Publié en 1852, deux ans après Moby Dick, qui fut un succès, Pierre ou Les ambiguïtés est tout sauf un récit de marin. C’en est même la parfaite antithèse. Roman terrien en vérité, si l’on considère Pierre, « frais émoulu de l’adolescence », arpentant de son insolente jeunesse les campagnes paisibles, se baignant dans les cours d’eau et dormant sous la roche. Rien à voir, donc, avec Ismaël, jeune lui aussi, mais invoquant la mer comme seul et unique remède à sa sinistrose.
Pierre est tout à son introspection, à des réflexions métaphysiques qui le dépassent. Son âme est ardente, souvent émue, et malgré les bouleversantes remises en cause qu’il traverse, c’est un personnage qui, tout en obéissant aux règles du romantisme, reste terrien et foncièrement statique. Etrange drame, donc, que cette histoire de filiation dissimulée qui vient dévaster le parfait bonheur d’une mère et son fils régnant sur leur Eden américain. Bourré de métaphores, émaillé de références bibliques et de digressions poétiques, c’est un récit où foisonnent mille images éclatantes et qui, bien que difficile, brûle d’une sorte de fièvre.

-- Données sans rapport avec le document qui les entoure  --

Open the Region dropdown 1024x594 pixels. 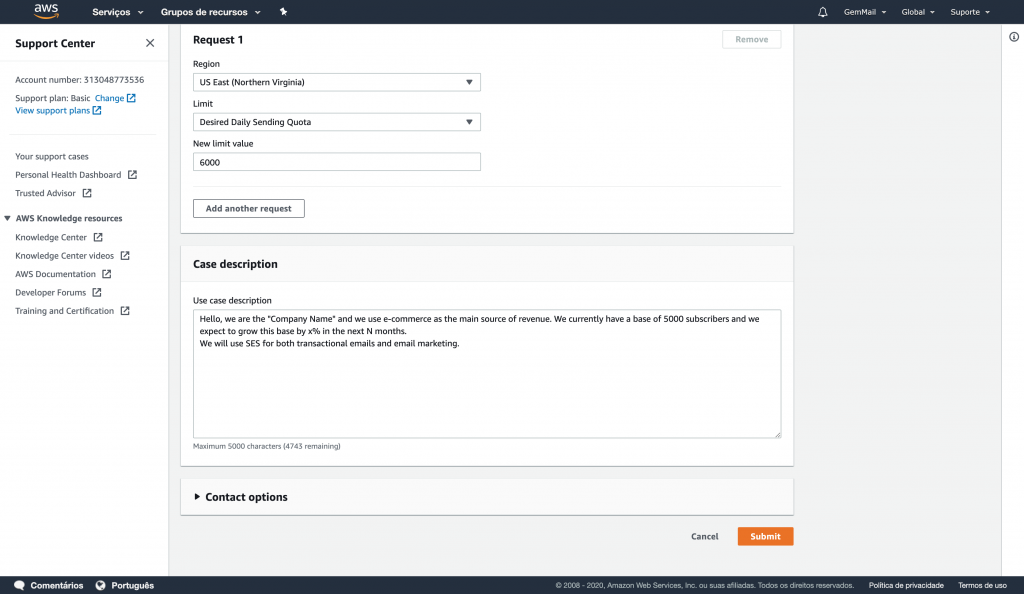tap(336, 82)
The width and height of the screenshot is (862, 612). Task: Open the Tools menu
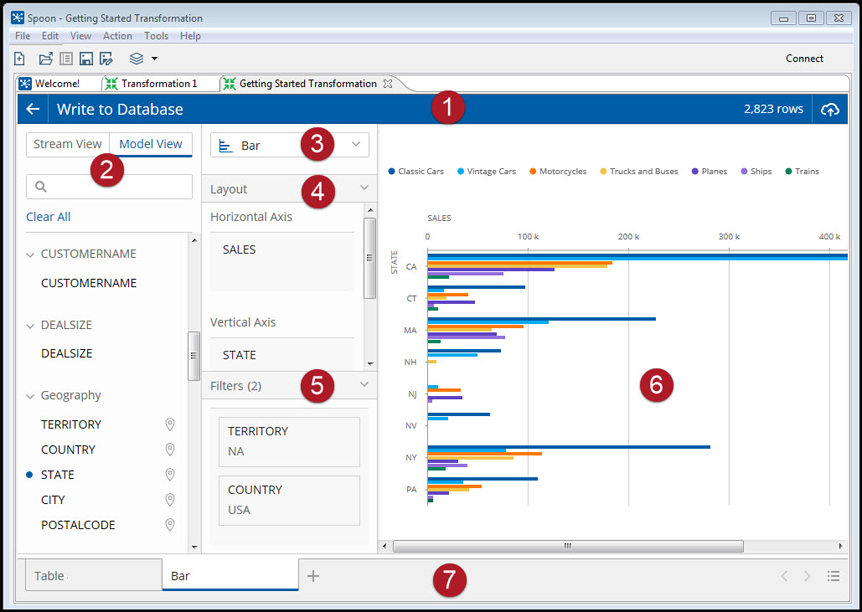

La mer a fait place aux prairies, mais le style garde un caractère abyssal. Au moyen d’une langue imagée, invoquant tout l’attirail du christianisme pour en défaire une à une les certitudes, Herman Melville sonde le cœur d’une mère orgueilleuse et puritaine ; il accompagne, enthousiaste, les emportements de Pierre, son héros ; il interroge les mystères de la naissance, « le Doigt de Dieu » et pas seulement le Doigt mais « la Main tout entière étendue ». Père disparu, portraits chargés de mystères, souvenirs de vieilles tantes qui lèvent le voile sur un passé jadis dissimulé : les histoires, multiples et protéiformes, se superposent et se complètent. Elles façonnent, en toute ambiguïté, le réel précaire du jeune Pierre. Le romanesque, poussé ici dans ses limites extrêmes, est pour ainsi dire total.